Он осторожно взял старика под мышки и поставил на ноги. Бледные веки Юбрель Шиол неожиданно затрепетали, она открыла глаза. Рука девушки медленно потянулась к воротнику, и спустя мгновение дрожащие пальцы стиснули крошечный цилиндрик лазера. Бейчей смотрел не отрываясь в ее темные глаза, его тело перестало ему подчиняться. Девушка тем временем упорно старалась добиться твердости руки. Она целилась в него, в него - не в Закалве. Она целилась в него!

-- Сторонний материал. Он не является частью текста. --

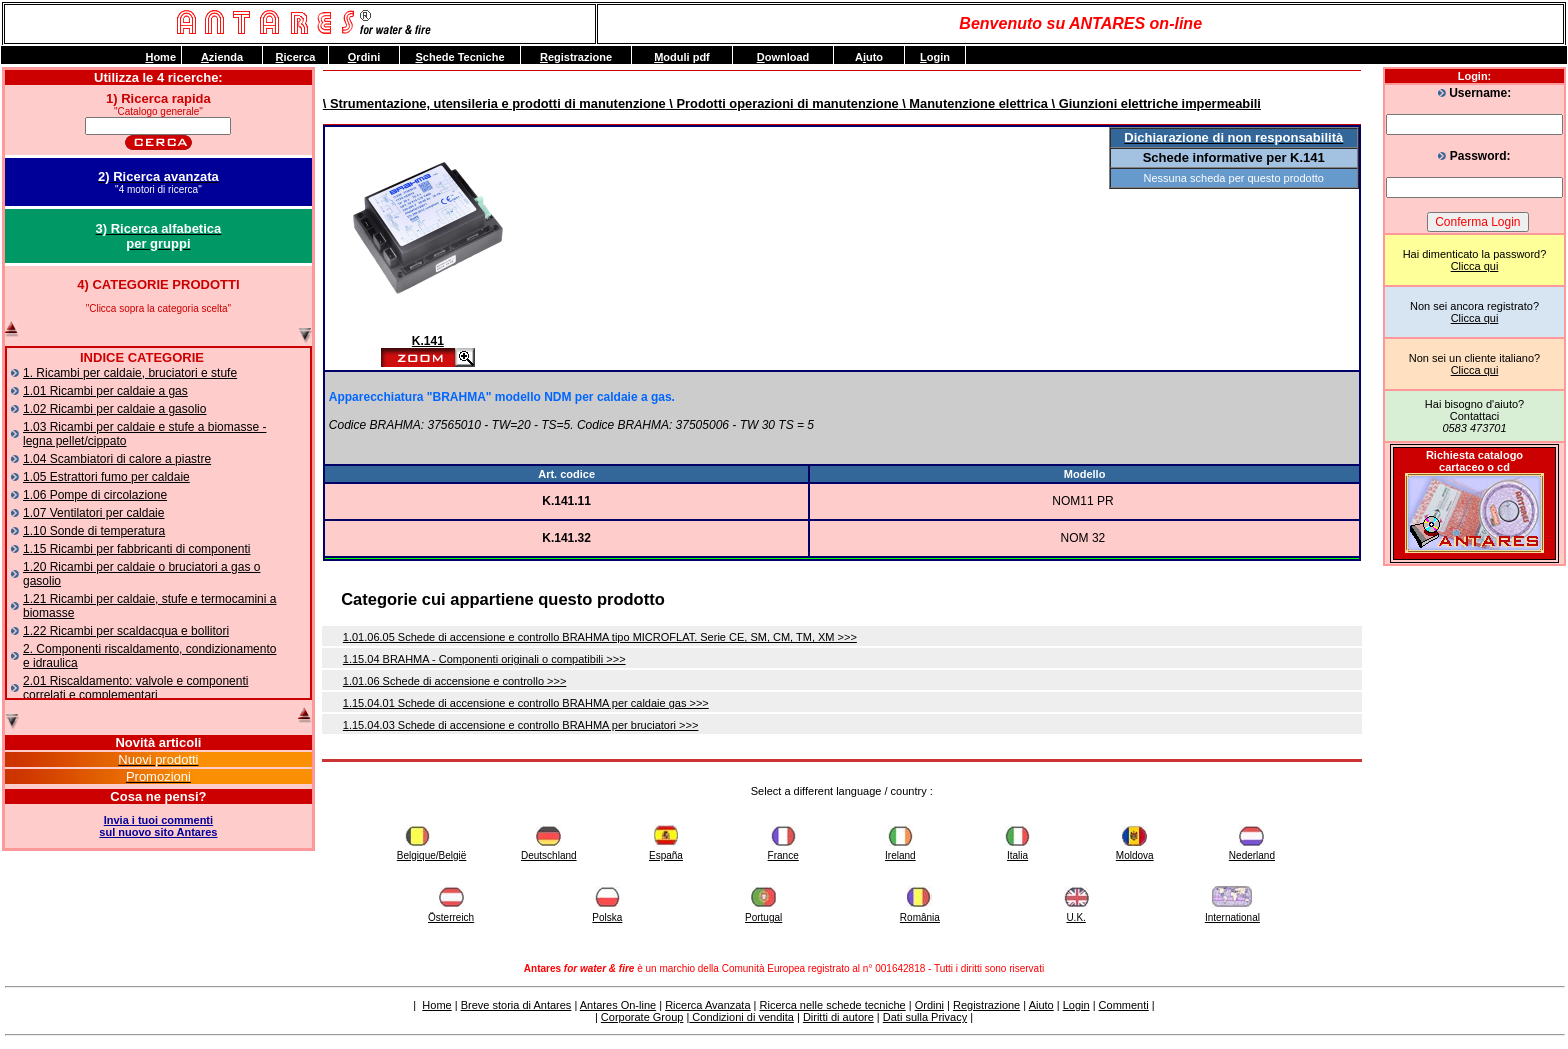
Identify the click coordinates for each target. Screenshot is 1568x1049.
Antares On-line (618, 1005)
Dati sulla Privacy (925, 1017)
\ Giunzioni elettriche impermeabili (1154, 103)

- Юбрель...- начал было он. Рука девушки бессильно упала. Бейчей уставился на неподвижно лежащее на дороге тело. Он потянул старика за рукав.
- Идем, Цолдрин.
- Закалве, она... она...
- Знаю.
- Закалве! Она целилась в меня!
- Пошли скорее, вон капсула.
- В меня...
- Знаю, знаю. Забирайся.
Он неподвижно замер на вершине плоского холма, окруженного другими, почти такими же высокими. Его взгляд скользил по лесистым склонам, на которых располагались странные каменные столбы и широкие постаменты - очевидно, раньше это были фундаменты каких-то сооружений. Снова перед ним распахнулись бескрайние горизонты - после столь длительного пребывания в - и от этого зрелища немного кружилась голова.